Before I was one myself, I used to see Coffee Shop Mums (CSMs) in every food and drink establishment in town, sipping lattes, munching on almond croissants with their tiny person in tow, either sound asleep in prams or behaving impeccably in high chairs. “Pretty nice perk”, I used to think. Spending an hour to two in a kitsch cafe, chatting to their friends in a relaxed fashion, every now and again turning to their little angels to stroke their heads or feed them a mouthful or two. I was definitely going to be cashing in that little bonus once the baby arrived.
Fast forward to present day, and a rude awakening.

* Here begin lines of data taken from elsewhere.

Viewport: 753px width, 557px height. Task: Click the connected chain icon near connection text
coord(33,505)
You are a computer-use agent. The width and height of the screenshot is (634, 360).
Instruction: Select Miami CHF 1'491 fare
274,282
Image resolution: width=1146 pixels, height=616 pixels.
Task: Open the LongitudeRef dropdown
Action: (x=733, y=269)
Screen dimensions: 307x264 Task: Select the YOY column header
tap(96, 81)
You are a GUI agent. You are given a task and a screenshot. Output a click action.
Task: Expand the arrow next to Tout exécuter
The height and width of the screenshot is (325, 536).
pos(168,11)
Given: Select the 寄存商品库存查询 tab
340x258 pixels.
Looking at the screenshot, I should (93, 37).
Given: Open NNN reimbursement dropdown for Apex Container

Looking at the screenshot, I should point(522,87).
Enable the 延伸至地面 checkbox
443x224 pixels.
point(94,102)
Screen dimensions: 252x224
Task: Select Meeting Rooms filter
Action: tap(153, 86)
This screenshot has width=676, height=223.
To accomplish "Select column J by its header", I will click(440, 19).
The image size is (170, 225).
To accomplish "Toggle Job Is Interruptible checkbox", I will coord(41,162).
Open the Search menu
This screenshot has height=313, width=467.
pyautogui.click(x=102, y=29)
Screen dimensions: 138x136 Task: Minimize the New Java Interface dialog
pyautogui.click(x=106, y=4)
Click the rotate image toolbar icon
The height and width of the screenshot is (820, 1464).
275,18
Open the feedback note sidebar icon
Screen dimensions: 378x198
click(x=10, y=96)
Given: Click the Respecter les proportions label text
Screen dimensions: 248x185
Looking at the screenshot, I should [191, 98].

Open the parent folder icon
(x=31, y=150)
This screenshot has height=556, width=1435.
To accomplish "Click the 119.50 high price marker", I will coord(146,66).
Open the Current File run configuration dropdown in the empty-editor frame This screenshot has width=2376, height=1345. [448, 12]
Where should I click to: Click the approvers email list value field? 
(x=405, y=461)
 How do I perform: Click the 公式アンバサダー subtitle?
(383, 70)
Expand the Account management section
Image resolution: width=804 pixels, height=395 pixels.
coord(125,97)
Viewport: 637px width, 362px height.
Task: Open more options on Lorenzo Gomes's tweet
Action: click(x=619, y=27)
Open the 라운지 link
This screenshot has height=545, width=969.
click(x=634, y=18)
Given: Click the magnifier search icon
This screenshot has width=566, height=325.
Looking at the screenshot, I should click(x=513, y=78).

Now I have joined their club, I see CSMs in a completely different (and painfully more accurate) light. More often than not (in my experience), these are NOT just lovely little outings and relaxing catch ups. These are, quite simply, support group meetings for frazzled and sleep deprived mothers. Gone is the halo of golden light that used to glow around these collectives, as is my selective hearing capturing only giggles and the soft words spoken to each other. Now I see the strained smiles and desperate sighs as little Johnny, once again, tries to hurl himself out of the high chair, screaming blue murder. I notice the head in the hands, the chugging of caffeine just to get through the next 20 minutes, the anxious ‘jigging’ of the pram to get its occupant off to sleep after 60 bloody minutes of walking around town has failed. I see the relieved smile and appreciative nodding of a CSM as another offers a comforting word about their own crappy experience of sleep regression. Don’t get me wrong, on a good day a CSM will feel like the stars have aligned to allow them a care-free, cake eating experience whilst bubba sleeps peacefully in the pushchair. But even on these occasions you repeatedly throw evils at the barista every time he bangs his big metal thing on the bigger metal thing, causing the baby stir. Your heart momentarily jumps to your mouth and only as they slowly settle does your adrenaline start to drop. Until he does it again. Two sodding minutes later.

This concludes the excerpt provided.